최종적으로 FFT를 이용하여 얻는 결과는 3개(진폭 $\mathbf{A}$ 집합, 주파수 $f$ 집합, 주기 $p$ 집합)이며, 이를 한줄로 표현하면 다음과 같다.

\[ \mathbf{A}, \{f_1, \cdots, f_k\}, \{p_1, \cdots, p_k\} = \text{Period}(\mathbf{X}_{\text{1D}}) \]

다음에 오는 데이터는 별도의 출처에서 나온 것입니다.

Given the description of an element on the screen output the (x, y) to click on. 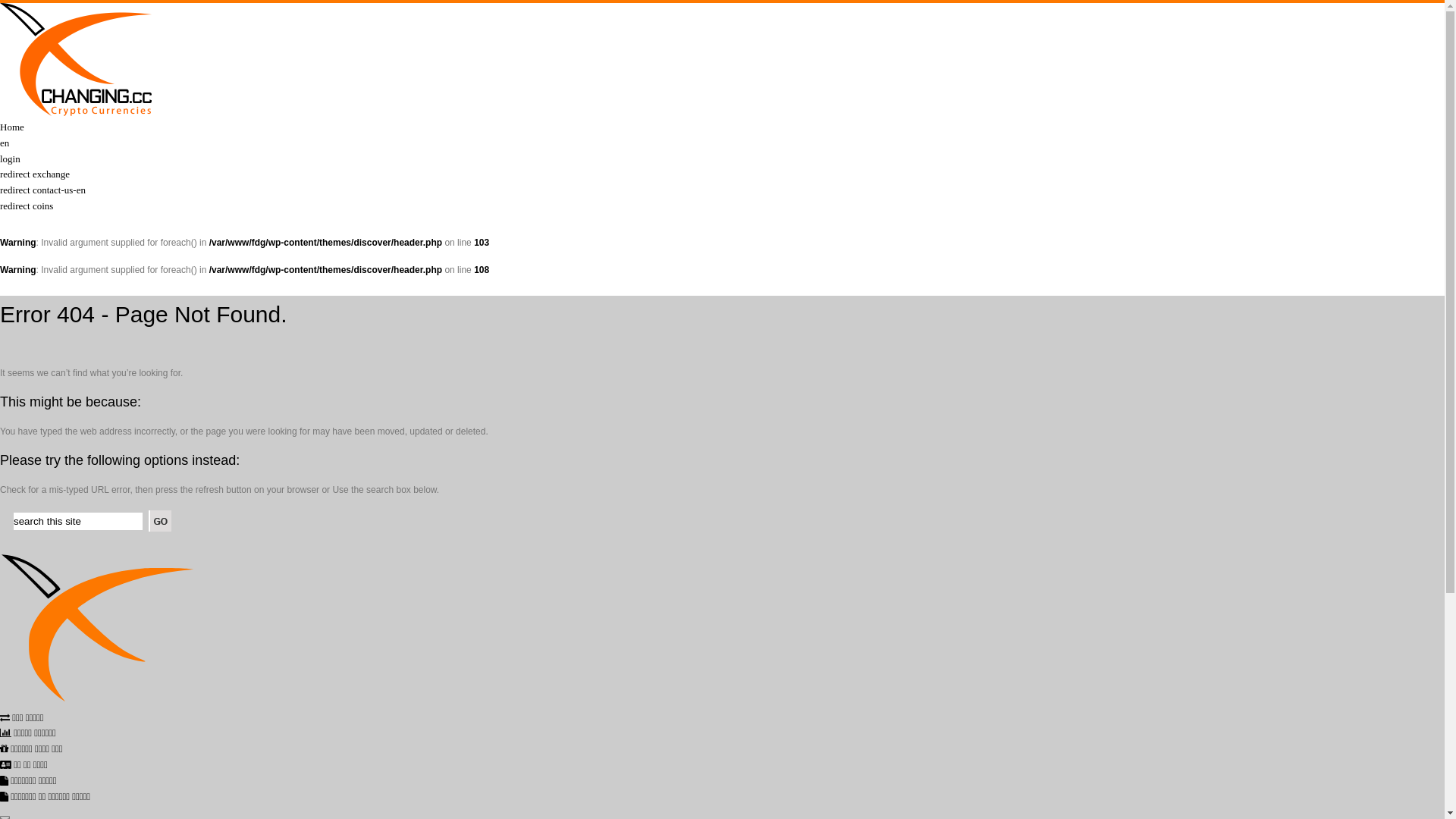
en Element type: text (4, 142)
login Element type: text (10, 158)
redirect exchange Element type: text (34, 173)
redirect contact-us-en Element type: text (42, 189)
Exchanging Element type: hover (75, 112)
Home Element type: text (12, 126)
redirect coins Element type: text (26, 205)
Given the description of an element on the screen output the (x, y) to click on. 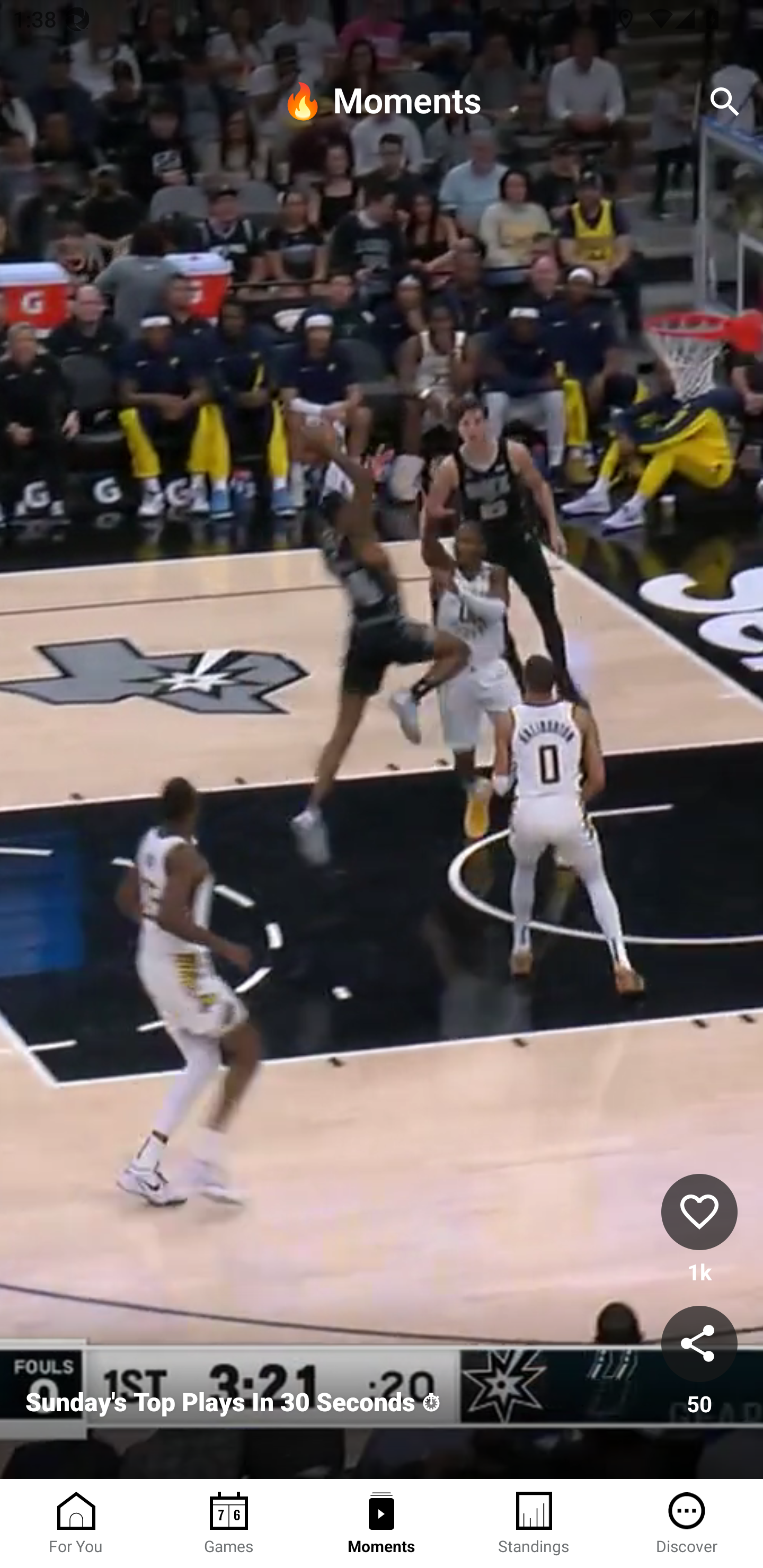
search (724, 101)
like 1k 1015 Likes (699, 1230)
share 50 50 Shares (699, 1362)
For You (76, 1523)
Games (228, 1523)
Standings (533, 1523)
Discover (686, 1523)
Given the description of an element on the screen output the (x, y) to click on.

Reshape 1D time sereis into multiple 2D tensors

$$ \mathbf{X}_{\text{2D}}^i = \underset{p_i, f_i}{\text{Reshape}}(\text{Padding}(\mathbf{X}_{\text{1D}})), \quad i \in \set{1, \cdots, k}$$

Padding: Reshape를 하기 위해 zero-padding 적용

$p_i, f_i$는 2D-tensor의 row, column

row는 interperiod-variation을, column은 intraperiod-variation time point끼리 인접한다.

$k$개의 period에 대해 2D-tensor로 reshape하므로 $\set{\mathbf{X}_{\text{2D}}^1, \cdots, \mathbf{X}_{\text{2D}}^k}$를 얻는다.

1D time-series를 2D Tensor로 변환한 후 Conv2D 연산

3. TimesBlock

vision deep learning model 아키텍처에서 사용된 아이디어(residual network, inception 등)를 차용했다.

TimesBlock

$\mathbf{X}_{\text{1D}}^0 = \text{Embed}(\mathbf{X}_{\text{1D}})$
- $\mathbf{X}_{\text{1D}} \in \mathbb{R}^{T \times C}$를 $\mathbf{X}_{\text{1D}}^0 \in \mathbb{R}^{T \times d_{model}}$로 projection
- embedding layer를 이용하여 projection
$l$-layer는 아래의 연산을 반복하여 $\mathbf{X}_{\text{1D}}^l \in \mathbb{R}^{T \times d_{model}}$예산
- $\mathbf{X}_{\text{1D}}^l = \text{TimesBlock}(\mathbf{X}_{\text{1D}}^{l-1}) + \mathbf{X}_{\text{1D}}^{l-1}$
$\text{TimesBlock}$은 2D-variation을 포착하면서 different period의 표현을 aggregate한다.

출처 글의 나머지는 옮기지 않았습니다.